Maliyet hesabı da yapmamıştır kimse bu güne değin.Ben ne kadar uğraştım , karşılığında ne aldım analizi de yapmamıştır. Sofrasına oturup kendi yetiştirdiği buğdaydan yaptığı ekmeği , her şeyine kadar kendi imalatı olan ayranın içine doğrayıp yerken 'bütün emeklerimi ve yorgunluğunu unuttum' duygusu bile yabancıdır ona.Biraz sonra tekrar yorulma süreci başlayacaktır çünkü.
Her evde bir köpek , bir kedi , birkaç büyükbaş birkaç küçükbaş hayvan bulunur. Hayvan bakımı çok zordur . Çok bağlayıcıdır çünkü. Hiç tatil yapamazsınız. Otlatmak ister , sulamak ister ille de bir şeyler ister.
Hayvanları seviyor musun sorusuna yanıt alamazsın. Yanlış anlamayın 'sevmiyor musun' sorusuna da yanıt alamazsın. 'Sevgi' doğada adı henüz konulmamış bir bebek gibidir.
Hep vardır ama adı yoktur işte.
Çiçekler dalında güzeldir. Bal arıları bile insanlardan daha iyi bilir bunu. İşlerine yarayan kısmını alır giderler . Bal olup insana dönerler.
İnsanlar toprakla , suyla , hayvanla , ağaçla , kuşla , böcekle iç içe ; adını hiç koymadıkları
bir dünya kurmuşlardır. Hiçbir özeli olmayan doğa dengeleriyle örülmüş bir dünyadır bu.
Sevgiyi anlatan , kanıtlayan tekil, somut nesneler yoktur.
Uzaklarda bir yerde fırından sıcak sıcak aldığı ekmeğin mutluluğuyla evine uçar gibi giden bir çocuğun mutluluğunu anlayamaz onlar. Yediğinde içtiğinde en azından birkaç damla ter olmalıdır mutlu olmak için.

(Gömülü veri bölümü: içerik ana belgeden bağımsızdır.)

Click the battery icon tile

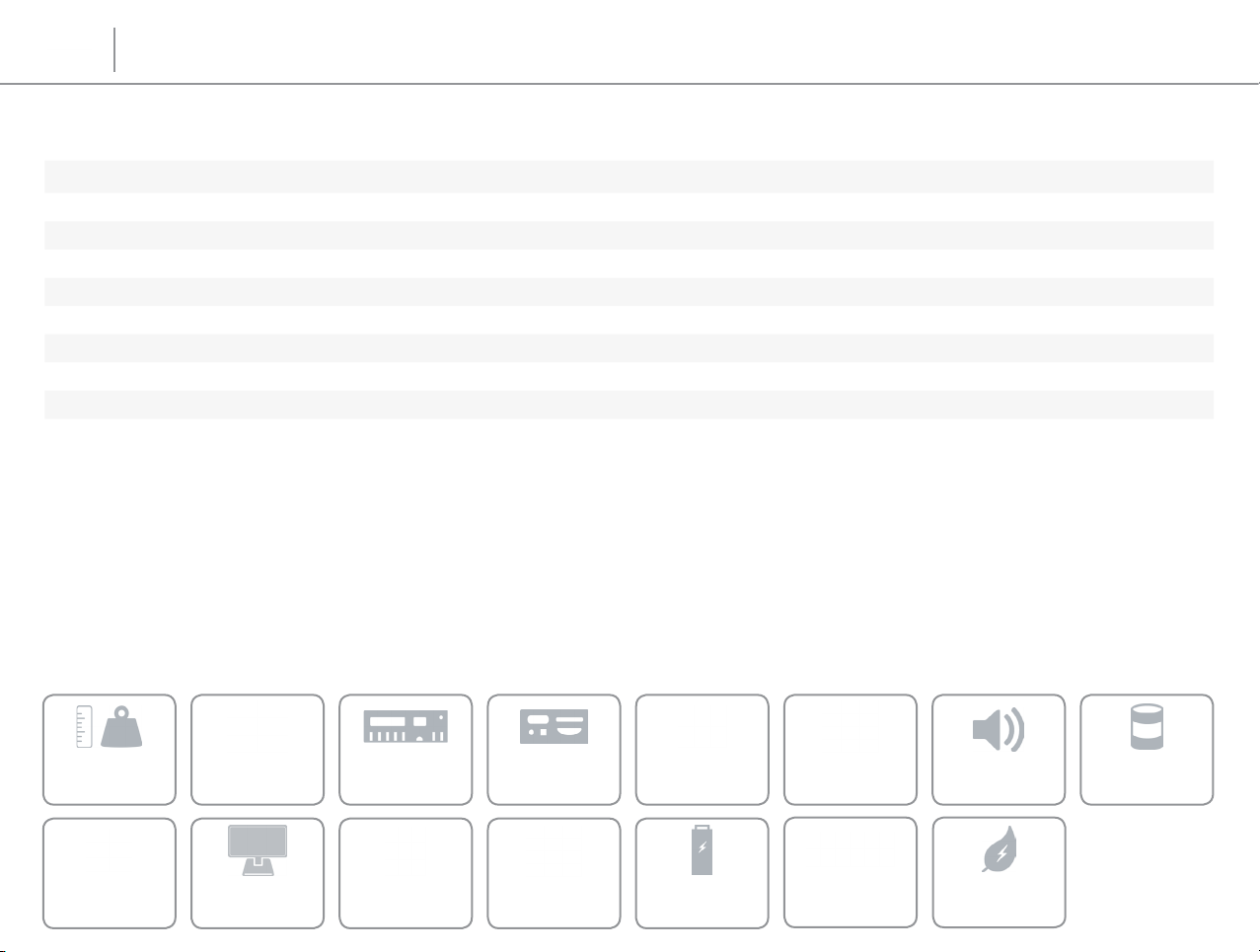point(702,872)
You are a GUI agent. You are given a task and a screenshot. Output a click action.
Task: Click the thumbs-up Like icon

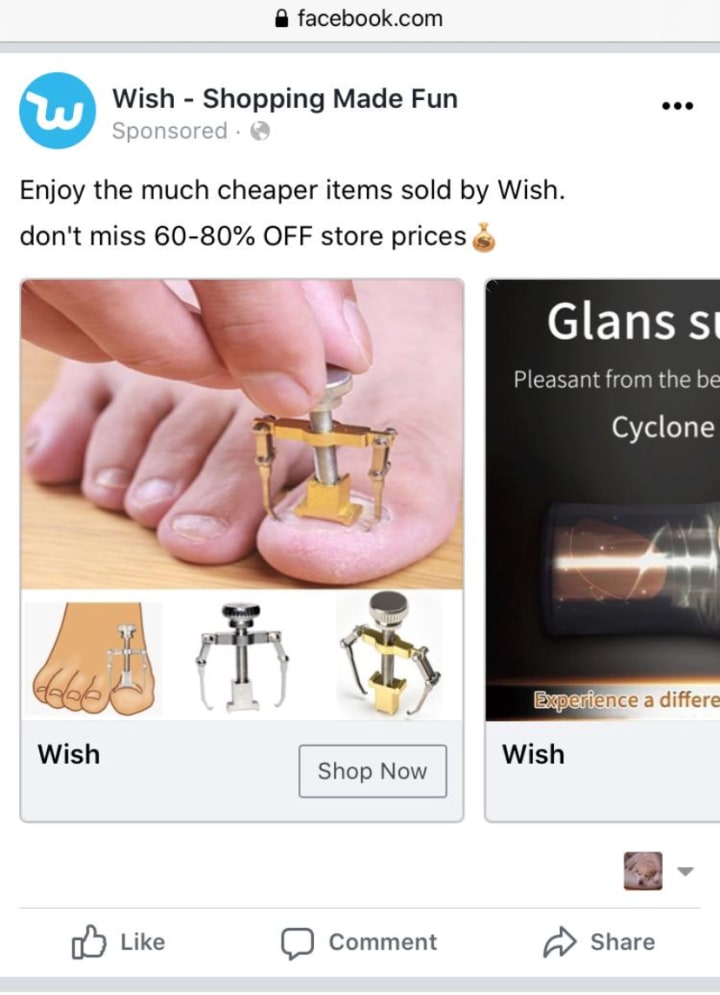click(88, 942)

Sevdiği kızın (erkeğin) aldığı çiçekten havalara uçmasına çok yabancıdırlar. Bir yeni elbise , bir bisiklet , bir oyuncakla özdeşleşen , sonra hemen giden ve sonra yine gelen bir 'sevgi' bir
'mutluluk' kavramını anlayamazlar.
Peki ! Söyleyin onlara şimdi . Hangisi gerçektir sevmenin? Yaşanılıp söylenmeyeni mi yoksa yaşanmayıp söyleneni mi?